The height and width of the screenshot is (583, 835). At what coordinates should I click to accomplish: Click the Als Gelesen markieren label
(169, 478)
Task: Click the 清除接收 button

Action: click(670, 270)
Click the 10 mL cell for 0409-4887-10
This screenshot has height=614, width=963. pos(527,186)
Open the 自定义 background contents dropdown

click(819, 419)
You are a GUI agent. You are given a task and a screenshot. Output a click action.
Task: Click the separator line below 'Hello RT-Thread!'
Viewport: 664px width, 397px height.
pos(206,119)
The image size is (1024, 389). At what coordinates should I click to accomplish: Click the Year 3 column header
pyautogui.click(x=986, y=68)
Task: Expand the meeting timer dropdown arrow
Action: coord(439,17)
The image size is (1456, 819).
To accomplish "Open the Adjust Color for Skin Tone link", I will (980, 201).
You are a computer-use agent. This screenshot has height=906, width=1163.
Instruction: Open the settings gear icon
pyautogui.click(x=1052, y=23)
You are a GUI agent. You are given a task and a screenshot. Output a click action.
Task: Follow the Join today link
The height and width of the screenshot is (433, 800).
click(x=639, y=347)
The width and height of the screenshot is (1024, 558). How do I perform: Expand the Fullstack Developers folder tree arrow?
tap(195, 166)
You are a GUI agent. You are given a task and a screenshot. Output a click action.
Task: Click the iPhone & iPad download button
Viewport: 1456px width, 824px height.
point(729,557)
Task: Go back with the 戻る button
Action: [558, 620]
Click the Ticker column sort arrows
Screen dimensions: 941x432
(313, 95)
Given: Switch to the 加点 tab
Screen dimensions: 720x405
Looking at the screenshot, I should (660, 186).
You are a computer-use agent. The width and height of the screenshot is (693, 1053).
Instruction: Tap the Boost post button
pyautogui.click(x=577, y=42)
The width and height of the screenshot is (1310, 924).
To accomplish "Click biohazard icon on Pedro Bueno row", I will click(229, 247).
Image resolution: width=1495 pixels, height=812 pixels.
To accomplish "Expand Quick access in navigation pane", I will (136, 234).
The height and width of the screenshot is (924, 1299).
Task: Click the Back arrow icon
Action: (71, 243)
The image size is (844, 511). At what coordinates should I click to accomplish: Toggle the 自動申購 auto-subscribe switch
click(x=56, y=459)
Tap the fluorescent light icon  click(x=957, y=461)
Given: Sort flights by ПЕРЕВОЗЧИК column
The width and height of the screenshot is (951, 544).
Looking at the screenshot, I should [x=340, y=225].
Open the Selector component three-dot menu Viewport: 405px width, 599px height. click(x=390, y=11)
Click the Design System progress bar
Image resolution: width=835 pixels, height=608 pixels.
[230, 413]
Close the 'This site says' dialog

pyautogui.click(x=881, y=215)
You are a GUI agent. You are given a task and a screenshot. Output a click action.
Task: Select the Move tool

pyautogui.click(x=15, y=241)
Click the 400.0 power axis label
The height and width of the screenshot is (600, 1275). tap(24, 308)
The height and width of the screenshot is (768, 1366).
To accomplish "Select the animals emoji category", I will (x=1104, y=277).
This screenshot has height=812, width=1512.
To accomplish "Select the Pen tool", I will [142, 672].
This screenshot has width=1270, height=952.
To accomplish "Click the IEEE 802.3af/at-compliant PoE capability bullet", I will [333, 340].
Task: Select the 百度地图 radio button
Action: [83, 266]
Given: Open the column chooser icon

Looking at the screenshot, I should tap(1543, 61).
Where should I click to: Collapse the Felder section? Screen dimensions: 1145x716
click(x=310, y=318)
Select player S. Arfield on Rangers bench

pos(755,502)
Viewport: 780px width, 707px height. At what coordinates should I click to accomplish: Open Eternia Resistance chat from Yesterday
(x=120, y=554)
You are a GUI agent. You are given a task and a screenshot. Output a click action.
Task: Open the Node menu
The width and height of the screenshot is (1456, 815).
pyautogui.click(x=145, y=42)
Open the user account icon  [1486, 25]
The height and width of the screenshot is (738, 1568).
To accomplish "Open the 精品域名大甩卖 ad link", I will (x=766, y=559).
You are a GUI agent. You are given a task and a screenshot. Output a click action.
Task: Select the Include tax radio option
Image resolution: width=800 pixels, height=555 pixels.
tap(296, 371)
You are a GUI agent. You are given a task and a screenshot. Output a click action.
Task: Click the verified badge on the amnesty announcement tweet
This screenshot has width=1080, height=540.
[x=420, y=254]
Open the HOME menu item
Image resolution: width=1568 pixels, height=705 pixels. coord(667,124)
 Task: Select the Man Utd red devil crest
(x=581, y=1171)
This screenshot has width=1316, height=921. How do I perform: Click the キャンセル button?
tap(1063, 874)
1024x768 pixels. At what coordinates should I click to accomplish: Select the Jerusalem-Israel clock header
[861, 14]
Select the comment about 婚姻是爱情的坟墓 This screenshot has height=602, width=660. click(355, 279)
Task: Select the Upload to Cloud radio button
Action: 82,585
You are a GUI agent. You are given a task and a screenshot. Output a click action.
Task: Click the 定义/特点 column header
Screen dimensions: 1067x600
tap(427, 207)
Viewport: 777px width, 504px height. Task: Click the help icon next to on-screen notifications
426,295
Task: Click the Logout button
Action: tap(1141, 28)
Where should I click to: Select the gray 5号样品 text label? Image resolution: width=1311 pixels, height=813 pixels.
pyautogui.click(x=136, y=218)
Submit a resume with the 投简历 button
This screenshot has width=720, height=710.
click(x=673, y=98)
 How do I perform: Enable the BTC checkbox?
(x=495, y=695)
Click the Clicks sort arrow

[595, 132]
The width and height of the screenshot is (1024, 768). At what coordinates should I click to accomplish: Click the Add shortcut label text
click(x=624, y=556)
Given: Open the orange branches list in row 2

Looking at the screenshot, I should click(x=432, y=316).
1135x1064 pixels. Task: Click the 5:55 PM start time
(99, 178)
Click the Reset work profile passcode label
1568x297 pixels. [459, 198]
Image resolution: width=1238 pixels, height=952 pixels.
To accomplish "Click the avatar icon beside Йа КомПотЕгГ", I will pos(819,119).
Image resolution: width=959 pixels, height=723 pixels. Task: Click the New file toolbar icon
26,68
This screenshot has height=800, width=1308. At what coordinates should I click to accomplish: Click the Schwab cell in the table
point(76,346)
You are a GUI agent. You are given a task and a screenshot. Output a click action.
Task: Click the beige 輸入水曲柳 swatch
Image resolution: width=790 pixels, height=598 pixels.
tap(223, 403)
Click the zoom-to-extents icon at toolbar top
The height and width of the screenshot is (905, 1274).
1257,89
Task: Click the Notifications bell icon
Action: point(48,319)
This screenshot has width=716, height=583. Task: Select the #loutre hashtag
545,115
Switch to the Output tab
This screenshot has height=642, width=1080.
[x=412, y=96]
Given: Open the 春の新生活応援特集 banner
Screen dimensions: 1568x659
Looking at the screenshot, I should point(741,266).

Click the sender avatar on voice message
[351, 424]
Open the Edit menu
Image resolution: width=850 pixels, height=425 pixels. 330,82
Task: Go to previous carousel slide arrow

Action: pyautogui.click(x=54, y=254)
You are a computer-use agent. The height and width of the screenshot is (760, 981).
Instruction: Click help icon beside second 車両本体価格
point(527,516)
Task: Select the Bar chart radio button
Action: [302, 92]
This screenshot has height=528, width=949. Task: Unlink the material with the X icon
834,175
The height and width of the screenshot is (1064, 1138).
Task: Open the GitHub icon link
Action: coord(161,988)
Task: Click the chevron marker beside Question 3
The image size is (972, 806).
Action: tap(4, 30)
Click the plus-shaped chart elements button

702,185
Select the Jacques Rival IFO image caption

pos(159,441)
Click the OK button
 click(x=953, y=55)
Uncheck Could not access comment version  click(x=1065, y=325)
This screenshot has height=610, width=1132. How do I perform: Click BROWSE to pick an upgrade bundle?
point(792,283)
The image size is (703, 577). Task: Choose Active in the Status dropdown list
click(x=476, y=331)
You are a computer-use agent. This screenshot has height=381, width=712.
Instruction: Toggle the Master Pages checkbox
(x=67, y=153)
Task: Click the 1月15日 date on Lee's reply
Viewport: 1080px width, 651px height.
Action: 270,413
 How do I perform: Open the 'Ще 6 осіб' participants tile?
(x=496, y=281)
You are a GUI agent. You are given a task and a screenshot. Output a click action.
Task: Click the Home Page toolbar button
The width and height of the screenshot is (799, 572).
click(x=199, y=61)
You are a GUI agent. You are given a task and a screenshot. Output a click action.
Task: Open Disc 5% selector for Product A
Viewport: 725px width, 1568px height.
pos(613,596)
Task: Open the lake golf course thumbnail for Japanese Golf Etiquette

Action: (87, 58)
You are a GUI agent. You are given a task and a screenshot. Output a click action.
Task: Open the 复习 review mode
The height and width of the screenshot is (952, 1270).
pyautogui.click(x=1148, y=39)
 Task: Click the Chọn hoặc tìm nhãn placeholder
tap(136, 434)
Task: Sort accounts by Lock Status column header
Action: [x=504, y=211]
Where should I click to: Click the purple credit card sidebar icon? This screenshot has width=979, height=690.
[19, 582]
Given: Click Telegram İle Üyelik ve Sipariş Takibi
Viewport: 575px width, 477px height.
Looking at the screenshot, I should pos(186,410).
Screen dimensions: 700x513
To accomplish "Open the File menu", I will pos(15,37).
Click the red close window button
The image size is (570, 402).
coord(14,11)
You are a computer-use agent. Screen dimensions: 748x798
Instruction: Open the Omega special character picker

YOUR INSTRUCTIONS: Wherever a line in the entries above holds "computer", copy that line.

ANSWER TO THIS TASK:
You are a computer-use agent. This screenshot has height=906, width=1163.
You are a computer-use agent. The width and height of the screenshot is (693, 1053).
You are a computer-use agent. The height and width of the screenshot is (760, 981).
You are a computer-use agent. This screenshot has height=381, width=712.
You are a computer-use agent. Screen dimensions: 748x798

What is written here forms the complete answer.